Relaxation under the FRBM Act
- Escape Clause:
- Under Section 4(2) of the Act, the Centre can exceed the annual fiscal deficit target citing certain grounds.
- National security, war
- National calamity
- Collapse of agriculture
- Structural reforms
- Decline in real output growth of a quarter by at least three percentage points below the average of the previous four quarters.
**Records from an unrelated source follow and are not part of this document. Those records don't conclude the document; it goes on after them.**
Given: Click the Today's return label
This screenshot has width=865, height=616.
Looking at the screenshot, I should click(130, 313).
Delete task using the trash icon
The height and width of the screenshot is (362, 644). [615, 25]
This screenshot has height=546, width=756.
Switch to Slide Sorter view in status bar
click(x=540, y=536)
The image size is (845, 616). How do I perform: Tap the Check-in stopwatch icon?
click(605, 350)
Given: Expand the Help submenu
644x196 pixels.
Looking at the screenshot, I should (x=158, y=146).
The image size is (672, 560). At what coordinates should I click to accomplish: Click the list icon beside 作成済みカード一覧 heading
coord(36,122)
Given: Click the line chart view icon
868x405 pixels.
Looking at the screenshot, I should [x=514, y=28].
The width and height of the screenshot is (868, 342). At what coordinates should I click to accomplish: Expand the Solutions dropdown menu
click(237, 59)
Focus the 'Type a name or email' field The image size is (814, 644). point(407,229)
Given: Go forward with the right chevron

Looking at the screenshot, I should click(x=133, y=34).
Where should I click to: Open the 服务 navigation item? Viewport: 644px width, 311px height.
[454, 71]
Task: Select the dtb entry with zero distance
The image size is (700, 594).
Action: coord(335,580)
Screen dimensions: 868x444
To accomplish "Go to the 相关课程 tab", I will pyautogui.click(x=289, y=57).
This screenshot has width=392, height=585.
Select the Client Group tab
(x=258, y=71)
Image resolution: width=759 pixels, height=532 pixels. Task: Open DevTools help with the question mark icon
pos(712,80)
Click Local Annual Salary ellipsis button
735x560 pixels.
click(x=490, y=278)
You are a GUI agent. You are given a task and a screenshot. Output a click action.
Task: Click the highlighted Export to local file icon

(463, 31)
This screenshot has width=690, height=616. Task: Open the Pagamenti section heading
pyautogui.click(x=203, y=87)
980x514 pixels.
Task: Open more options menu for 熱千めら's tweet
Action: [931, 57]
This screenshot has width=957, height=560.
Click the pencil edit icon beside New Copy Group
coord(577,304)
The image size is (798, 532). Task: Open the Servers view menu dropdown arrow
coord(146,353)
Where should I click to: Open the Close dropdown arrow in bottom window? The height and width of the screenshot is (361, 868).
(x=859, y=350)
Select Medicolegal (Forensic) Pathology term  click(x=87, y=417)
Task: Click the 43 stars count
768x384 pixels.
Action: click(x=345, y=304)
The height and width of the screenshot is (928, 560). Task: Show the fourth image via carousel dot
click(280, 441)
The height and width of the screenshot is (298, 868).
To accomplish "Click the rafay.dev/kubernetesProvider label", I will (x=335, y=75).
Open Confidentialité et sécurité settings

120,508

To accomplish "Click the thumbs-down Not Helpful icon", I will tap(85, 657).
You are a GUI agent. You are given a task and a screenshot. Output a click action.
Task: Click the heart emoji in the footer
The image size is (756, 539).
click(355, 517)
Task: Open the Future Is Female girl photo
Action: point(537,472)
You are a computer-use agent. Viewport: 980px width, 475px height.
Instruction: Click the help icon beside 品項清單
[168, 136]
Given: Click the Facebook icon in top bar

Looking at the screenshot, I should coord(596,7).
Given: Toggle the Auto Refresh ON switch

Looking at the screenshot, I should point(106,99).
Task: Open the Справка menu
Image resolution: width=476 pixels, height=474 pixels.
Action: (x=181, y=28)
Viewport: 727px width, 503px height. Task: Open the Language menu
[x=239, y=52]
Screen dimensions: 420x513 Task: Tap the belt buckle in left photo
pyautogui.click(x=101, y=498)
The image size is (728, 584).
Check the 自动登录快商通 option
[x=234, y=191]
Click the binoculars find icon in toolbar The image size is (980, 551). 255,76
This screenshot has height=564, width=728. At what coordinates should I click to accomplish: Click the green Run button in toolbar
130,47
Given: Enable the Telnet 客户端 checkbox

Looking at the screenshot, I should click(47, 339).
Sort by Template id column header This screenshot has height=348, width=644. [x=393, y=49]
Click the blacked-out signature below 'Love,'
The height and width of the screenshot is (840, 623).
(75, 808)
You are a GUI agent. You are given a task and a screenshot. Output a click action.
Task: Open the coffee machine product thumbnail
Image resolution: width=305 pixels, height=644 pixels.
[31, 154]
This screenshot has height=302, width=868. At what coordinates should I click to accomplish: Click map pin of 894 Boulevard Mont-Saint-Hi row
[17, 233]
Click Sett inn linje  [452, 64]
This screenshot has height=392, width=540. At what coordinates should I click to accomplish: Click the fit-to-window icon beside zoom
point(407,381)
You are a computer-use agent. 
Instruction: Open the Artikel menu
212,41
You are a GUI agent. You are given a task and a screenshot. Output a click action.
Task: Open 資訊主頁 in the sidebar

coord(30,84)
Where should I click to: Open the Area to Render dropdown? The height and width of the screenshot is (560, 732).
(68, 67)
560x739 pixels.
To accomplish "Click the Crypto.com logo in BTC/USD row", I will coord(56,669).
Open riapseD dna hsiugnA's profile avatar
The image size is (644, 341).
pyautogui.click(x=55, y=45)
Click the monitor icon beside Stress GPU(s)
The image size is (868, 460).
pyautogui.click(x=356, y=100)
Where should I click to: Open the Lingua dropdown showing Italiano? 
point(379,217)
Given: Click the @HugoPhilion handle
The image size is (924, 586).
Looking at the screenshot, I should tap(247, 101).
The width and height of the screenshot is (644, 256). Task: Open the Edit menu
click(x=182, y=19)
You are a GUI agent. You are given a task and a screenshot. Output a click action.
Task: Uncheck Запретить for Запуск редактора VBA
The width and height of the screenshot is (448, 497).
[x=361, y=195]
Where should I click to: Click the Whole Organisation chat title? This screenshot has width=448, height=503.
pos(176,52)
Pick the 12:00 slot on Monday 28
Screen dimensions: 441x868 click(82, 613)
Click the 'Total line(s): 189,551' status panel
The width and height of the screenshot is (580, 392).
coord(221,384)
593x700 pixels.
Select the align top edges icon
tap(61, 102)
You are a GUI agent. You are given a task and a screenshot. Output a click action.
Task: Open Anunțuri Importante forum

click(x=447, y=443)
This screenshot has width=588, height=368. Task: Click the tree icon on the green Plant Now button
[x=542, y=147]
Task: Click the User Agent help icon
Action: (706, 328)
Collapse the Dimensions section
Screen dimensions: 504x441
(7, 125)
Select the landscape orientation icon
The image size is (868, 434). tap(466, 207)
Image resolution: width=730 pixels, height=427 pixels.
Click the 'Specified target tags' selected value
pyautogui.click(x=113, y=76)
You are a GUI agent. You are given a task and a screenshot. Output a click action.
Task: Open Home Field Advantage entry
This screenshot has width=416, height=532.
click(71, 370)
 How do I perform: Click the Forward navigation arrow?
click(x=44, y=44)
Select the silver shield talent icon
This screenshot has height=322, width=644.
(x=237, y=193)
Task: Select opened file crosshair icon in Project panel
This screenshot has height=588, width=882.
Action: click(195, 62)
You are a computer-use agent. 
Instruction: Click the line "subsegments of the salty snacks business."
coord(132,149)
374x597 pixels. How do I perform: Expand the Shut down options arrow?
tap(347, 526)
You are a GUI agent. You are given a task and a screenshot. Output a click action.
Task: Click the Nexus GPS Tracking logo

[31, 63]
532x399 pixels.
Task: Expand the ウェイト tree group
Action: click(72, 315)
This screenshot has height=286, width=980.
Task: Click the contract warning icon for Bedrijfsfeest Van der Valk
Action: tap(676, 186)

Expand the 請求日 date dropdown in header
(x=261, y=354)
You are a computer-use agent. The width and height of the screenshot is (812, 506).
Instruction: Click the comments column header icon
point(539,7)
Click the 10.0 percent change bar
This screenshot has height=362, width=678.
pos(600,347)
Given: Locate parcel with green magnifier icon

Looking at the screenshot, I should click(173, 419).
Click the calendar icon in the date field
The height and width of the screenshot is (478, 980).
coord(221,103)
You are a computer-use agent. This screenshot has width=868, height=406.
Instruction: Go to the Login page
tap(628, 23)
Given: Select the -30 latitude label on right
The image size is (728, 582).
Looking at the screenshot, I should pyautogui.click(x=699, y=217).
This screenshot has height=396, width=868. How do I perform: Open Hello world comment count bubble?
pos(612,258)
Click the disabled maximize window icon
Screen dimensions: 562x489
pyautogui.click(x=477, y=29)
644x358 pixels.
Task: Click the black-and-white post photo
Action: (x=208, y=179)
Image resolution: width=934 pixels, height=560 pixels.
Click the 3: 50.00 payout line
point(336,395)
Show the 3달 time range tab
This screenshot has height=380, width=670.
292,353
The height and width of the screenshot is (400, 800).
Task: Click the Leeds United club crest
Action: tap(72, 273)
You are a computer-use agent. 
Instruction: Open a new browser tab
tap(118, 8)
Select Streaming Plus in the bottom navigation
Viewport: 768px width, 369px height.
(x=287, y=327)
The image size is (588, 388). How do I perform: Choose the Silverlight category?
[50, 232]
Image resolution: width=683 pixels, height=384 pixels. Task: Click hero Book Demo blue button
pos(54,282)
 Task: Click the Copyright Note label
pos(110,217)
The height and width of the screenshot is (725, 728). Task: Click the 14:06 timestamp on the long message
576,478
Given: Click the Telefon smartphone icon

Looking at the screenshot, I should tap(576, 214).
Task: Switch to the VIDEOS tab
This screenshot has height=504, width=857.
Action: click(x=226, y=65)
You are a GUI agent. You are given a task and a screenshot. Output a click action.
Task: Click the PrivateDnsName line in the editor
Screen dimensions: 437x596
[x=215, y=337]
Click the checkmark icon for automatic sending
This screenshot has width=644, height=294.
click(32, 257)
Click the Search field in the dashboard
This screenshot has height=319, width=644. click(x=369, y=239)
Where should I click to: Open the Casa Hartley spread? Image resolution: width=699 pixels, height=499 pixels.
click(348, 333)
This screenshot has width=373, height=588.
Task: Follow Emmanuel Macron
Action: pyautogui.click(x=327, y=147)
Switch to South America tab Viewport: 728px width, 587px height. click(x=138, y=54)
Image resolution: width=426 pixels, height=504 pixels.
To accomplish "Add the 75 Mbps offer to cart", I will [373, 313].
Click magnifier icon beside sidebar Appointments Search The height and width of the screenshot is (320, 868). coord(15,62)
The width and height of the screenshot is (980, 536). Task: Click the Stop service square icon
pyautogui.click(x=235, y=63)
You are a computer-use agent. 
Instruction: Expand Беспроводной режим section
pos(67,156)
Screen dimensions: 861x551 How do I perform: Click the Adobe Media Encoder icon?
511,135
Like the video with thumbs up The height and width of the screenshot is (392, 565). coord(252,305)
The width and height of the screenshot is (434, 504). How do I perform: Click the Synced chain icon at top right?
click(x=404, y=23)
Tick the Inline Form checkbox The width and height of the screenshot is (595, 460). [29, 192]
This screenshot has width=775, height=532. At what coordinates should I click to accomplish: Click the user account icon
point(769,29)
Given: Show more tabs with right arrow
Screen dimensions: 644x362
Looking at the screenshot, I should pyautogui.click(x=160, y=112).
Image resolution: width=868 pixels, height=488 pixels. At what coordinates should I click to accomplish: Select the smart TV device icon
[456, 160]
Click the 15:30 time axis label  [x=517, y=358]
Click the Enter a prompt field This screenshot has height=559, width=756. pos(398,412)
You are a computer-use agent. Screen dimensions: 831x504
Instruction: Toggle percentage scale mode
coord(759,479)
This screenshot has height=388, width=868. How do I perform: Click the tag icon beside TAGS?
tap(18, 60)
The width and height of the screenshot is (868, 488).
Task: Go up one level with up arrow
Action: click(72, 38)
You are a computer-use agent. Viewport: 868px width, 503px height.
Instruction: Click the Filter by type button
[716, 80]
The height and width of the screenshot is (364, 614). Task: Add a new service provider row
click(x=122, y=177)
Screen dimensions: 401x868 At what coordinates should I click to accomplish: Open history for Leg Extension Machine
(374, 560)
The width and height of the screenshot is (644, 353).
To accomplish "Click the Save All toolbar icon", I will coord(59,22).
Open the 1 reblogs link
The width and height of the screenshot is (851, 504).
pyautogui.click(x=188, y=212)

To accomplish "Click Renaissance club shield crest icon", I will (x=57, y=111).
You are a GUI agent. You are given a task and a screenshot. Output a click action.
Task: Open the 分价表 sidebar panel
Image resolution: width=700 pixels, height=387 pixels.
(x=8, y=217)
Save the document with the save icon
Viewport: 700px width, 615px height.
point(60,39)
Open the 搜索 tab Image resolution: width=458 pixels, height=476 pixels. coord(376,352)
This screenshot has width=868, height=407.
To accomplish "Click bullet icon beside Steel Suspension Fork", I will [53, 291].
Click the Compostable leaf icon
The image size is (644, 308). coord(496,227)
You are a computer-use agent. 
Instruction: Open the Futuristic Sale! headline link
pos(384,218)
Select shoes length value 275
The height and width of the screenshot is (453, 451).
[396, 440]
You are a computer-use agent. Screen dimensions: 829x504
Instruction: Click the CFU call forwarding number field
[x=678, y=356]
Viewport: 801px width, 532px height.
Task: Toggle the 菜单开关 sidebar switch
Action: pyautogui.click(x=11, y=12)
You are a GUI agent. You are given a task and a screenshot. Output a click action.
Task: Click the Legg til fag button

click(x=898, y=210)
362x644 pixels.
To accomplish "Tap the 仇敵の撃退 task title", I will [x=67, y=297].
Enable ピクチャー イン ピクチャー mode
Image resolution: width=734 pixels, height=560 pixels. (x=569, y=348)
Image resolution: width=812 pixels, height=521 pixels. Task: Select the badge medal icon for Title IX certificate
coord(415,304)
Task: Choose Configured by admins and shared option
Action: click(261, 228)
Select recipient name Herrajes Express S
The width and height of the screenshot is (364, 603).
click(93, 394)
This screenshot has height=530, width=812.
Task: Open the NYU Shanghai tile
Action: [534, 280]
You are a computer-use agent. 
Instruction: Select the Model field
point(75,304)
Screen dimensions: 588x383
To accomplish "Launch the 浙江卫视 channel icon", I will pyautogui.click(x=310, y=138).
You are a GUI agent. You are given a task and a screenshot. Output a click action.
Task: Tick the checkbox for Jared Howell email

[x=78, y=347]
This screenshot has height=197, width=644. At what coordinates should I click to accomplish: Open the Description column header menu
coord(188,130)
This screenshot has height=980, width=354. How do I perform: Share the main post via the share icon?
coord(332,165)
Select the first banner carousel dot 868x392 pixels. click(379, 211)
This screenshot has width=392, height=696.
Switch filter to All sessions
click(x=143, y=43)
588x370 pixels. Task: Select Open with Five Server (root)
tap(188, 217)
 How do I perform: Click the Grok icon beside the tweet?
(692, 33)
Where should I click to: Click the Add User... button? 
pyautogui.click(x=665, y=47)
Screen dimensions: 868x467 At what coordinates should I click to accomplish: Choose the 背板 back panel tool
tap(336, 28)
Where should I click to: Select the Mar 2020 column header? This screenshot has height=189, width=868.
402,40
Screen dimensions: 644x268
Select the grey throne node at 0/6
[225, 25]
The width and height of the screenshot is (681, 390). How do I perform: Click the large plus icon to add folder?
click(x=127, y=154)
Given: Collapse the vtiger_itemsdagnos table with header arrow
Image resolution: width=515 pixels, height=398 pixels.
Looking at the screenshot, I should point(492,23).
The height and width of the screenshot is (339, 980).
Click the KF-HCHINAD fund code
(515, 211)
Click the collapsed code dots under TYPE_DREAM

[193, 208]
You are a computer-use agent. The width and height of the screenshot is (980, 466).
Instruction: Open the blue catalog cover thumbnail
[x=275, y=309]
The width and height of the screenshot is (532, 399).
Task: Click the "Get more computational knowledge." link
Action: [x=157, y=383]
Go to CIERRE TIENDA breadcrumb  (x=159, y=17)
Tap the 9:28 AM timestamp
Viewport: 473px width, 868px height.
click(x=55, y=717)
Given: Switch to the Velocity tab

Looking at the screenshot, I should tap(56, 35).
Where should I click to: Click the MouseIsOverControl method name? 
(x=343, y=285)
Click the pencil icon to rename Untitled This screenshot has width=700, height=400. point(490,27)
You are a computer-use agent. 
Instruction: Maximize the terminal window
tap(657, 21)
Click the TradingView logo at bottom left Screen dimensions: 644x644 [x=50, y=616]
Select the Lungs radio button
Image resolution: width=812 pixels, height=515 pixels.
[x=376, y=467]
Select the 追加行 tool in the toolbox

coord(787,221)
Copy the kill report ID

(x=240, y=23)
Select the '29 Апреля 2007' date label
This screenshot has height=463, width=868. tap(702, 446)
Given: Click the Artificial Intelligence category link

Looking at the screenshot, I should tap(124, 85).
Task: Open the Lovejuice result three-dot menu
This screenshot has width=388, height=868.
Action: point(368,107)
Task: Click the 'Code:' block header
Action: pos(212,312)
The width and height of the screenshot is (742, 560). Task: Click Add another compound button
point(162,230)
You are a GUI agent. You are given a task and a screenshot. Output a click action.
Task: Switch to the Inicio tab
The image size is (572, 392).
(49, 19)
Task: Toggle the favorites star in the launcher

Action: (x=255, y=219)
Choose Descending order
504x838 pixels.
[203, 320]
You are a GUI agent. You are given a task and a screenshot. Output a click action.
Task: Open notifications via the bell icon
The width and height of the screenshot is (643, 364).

Fiscal Imbalance and Consolidation:
- Amidst the COVID-19 pandemic, both the Union and state governments have made significant fiscal corrections, leading to a reduction in fiscal deficits.
- The Union's fiscal deficit declined from 9.1% to 5.9% of GDP, while state fiscal deficits decreased from 4.1% to 3.24% of GDP.
- Major states are expected to achieve a fiscal deficit of 2.9% of GDP in 2023-24. However, an aggregated view of general government finances is currently unavailable, and analyzing individual state budgets provides valuable insights.
Fiscal Challenges:
- While states have managed to contain their fiscal deficits, there are significant challenges that need to be addressed, particularly concerning revenue deficits.
- Out of 17 major states, 13 have revenue deficits in the 2023-24 budget. Seven states, namely Andhra Pradesh, Haryana, Kerala, Punjab, Rajasthan, Tamil Nadu, and West Bengal, have revenue deficits driving their fiscal imbalances.
- These states also have high debt-to-GSDP ratios, indicating the need for corrective measures.
Importance of Revenue Deficit Consolidation:
- While the presence of a revenue deficit doesn't necessarily indicate fiscal profligacy, it has long-term implications and needs correction.
- Specific shares of revenue deficit in fiscal deficit for these seven states range from 39.7% to 70.7%. The overall revenue deficit in fiscal deficit for all states is expected to be 27% in 2023-24.
- Addressing the revenue deficit is crucial for ensuring fiscal stability and supporting state-specific growth.
Framework for Revenue Deficit Consolidation:
- Taking a long-term view, a framework for revenue deficit consolidation should be established.
- Measures such as linking interest-free loans from the Union Government to a reduction in revenue deficit can prevent the diversion of borrowed resources to finance revenue expenditure.
- Additionally, a defined time path for revenue deficit reduction and performance incentive grants can incentivize states to achieve fiscal balance and improve expenditure quality.
Conclusion:
To improve the fiscal health of states in India, it is necessary to focus on revenue deficit management. A comprehensive framework for revenue deficit reduction, including incentives and performance-based grants, can help restore fiscal balance and support state-specific growth. A macro perspective is essential to address the challenges and ensure the fiscal stability of state finances.
Probable Questions for mains exam -
- Discuss the fiscal health of states in India, taking into account key indicators such as fiscal deficit, debt-to-GSDP ratios, and revenue deficits. Analyze the implications of revenue deficits on the overall fiscal stability of states and their ability to support economic growth. Propose a framework for revenue deficit consolidation, including measures to incentivize states and ensure the effective management of borrowed resources. (10 Marks,150 Words)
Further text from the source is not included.